In the copy, include no images. Reproduce the entries exactly.

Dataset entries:
***

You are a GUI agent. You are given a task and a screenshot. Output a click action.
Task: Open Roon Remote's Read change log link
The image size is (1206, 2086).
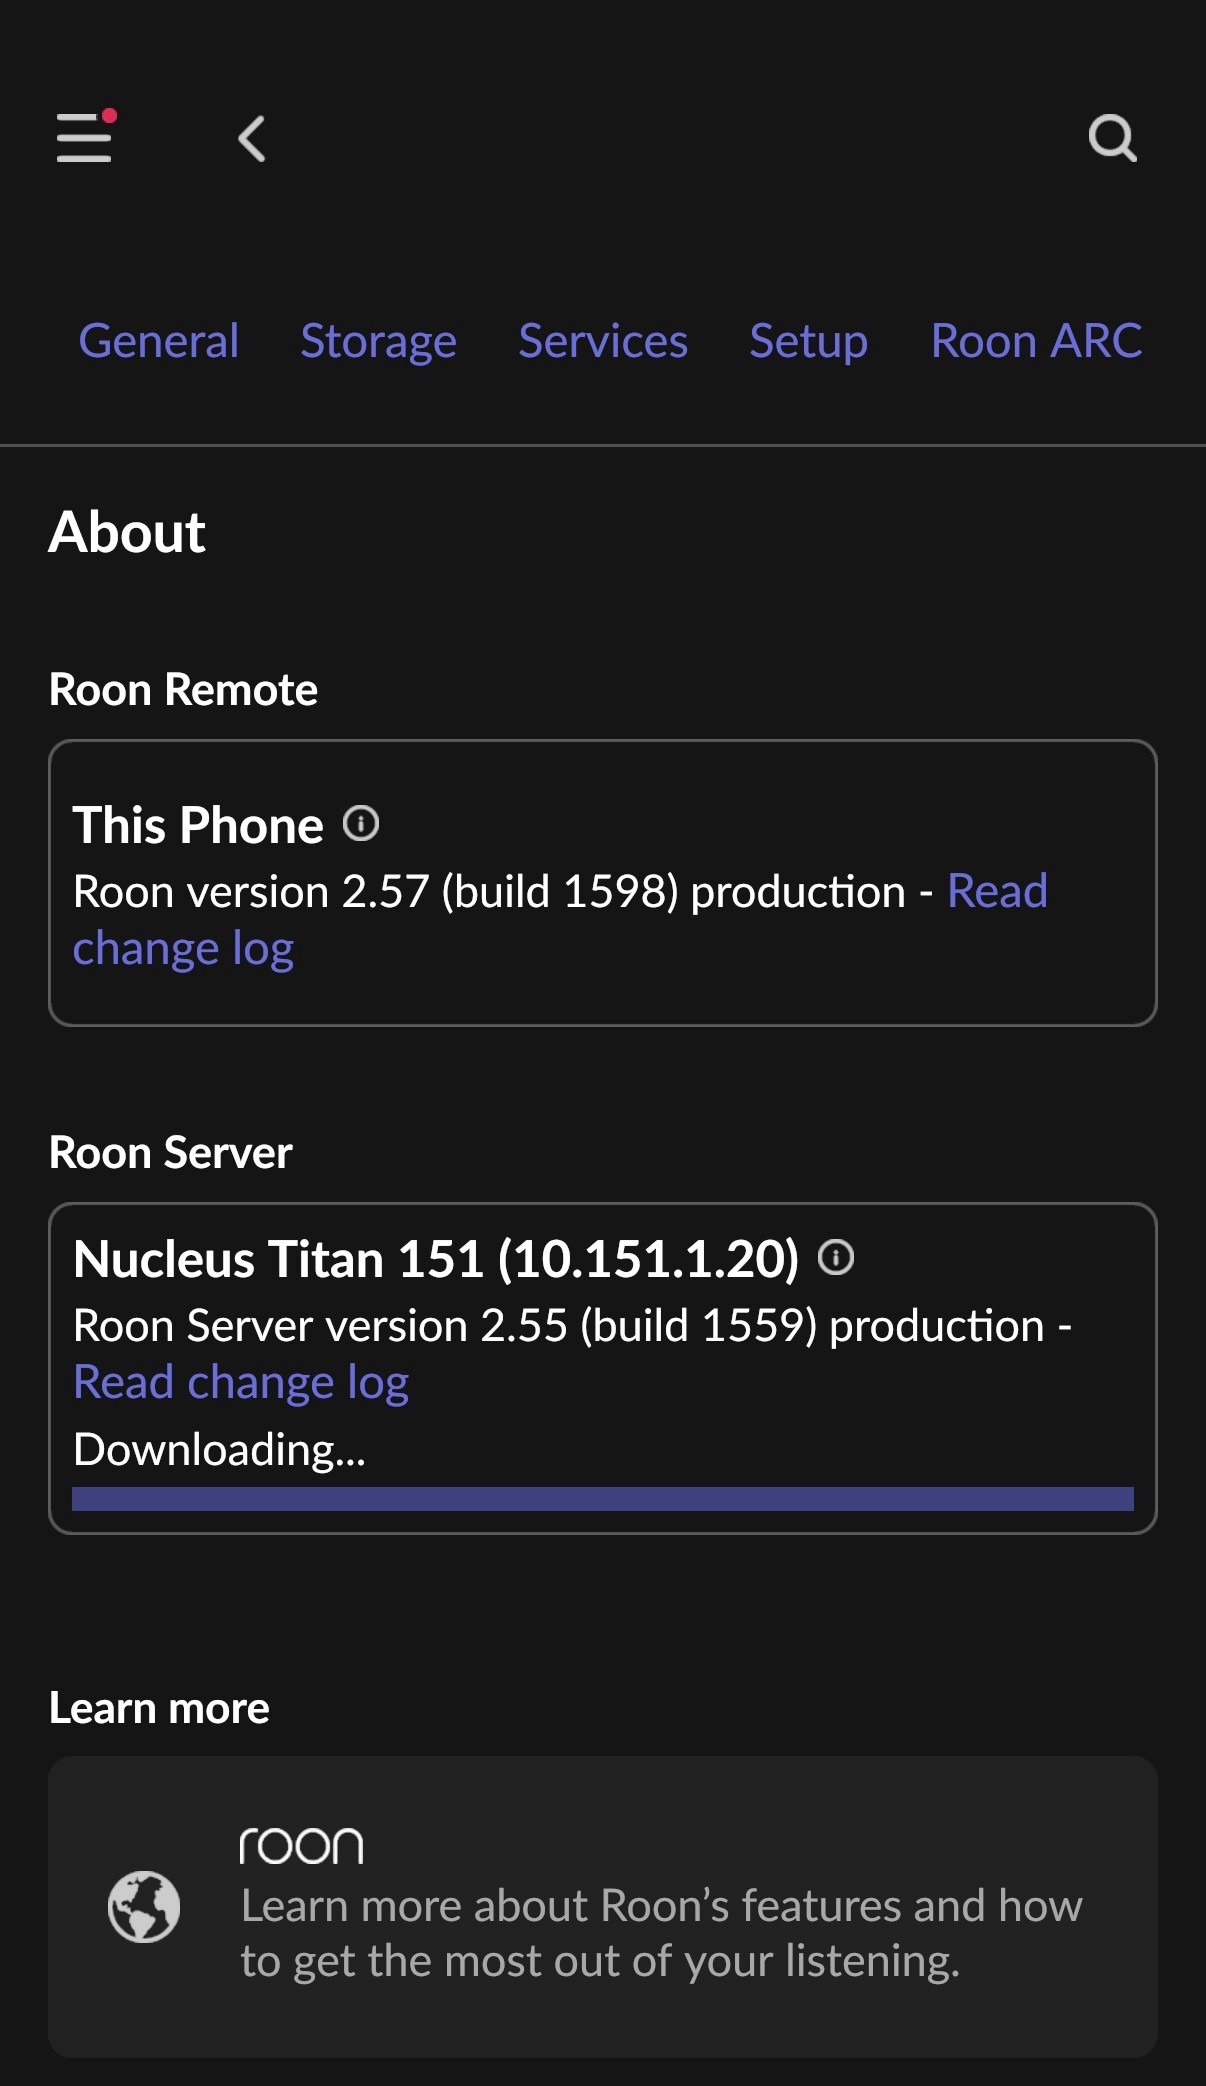coord(184,949)
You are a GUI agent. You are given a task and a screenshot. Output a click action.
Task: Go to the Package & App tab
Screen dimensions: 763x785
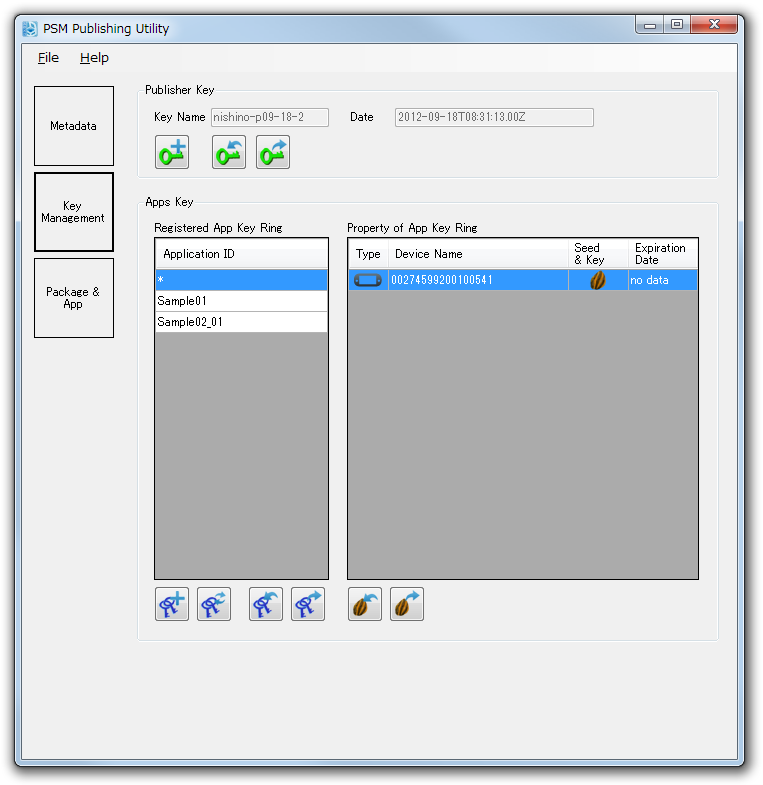pyautogui.click(x=74, y=298)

***

Finished exercise ▸
You are a GUI agent. You are given a task and a screenshot. Output a click action.
Task: Open Roon Remote's Read change log link
The image size is (1206, 2086).
coord(184,949)
You are a GUI agent. You are given a task and a screenshot. Output a click action.
Task: Go to the Package & App tab
Screen dimensions: 763x785
pyautogui.click(x=74, y=298)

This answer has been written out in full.